I stayed in my mother's home three years after finishing high school and felt guilty for leaving, but I had to leave for mental health reasons. My family went through several years in the 1970s of woefully inadequate employment coupled with geographic/transportation isolation. We were poor, no doubt about it. Two of my three sibs older than me all stayed with our mother beyond high school or lived "at home" off and on. We were pooling our earnings and could barely make it all living together much less on our own. And I promise you we were all very frugal and continue to be so to this day. There were mental health issues in the household, no doubt about it. That is why I had to leave --to get away from the ugly fighting and depression and go to ,eh, a better place. The ugliness and depression inside my own head were quite enough, thank you.

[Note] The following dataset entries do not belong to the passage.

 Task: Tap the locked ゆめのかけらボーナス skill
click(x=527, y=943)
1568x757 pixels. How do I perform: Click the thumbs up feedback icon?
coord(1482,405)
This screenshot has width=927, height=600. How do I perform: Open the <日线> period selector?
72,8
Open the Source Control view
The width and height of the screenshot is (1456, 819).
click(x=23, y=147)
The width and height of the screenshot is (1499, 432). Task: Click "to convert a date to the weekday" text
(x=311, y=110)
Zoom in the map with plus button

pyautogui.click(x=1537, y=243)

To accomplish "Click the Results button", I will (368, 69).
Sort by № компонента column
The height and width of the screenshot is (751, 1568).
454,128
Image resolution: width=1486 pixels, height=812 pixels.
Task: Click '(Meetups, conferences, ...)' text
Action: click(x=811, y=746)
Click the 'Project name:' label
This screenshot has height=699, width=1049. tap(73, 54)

Actually at the time I left, I was 21, the oldest child in the household, with two younger sibs still there, one just graduating high school. I felt they really needed my very small income and we really did try to support each other emotionally, too, but we were a wreck with no one really in a healthy state of mind and we were probably just making each other worse off emotionally. I left for my own sanity, moving out of state to live with friends. Uh, I sent money back home when I could over the next few years. Twice, I found part time work to help with dental work my sister, then my mother, needed.
Now it is decades later and BCHGRL's emergency funds she and her husband are building for family sound familiar. My husband and I see our own emergency fund as being available for extended family needs --especially for times when we may need to go to them, or even bring them to us. (No one is any closer than a six hour drive. Some are around the world.) I think most of both our family members would do the same for us. We may not live together, but our desire to be family never ends. Yet, I have to say, I think I saved myself by moving out of my mother's household.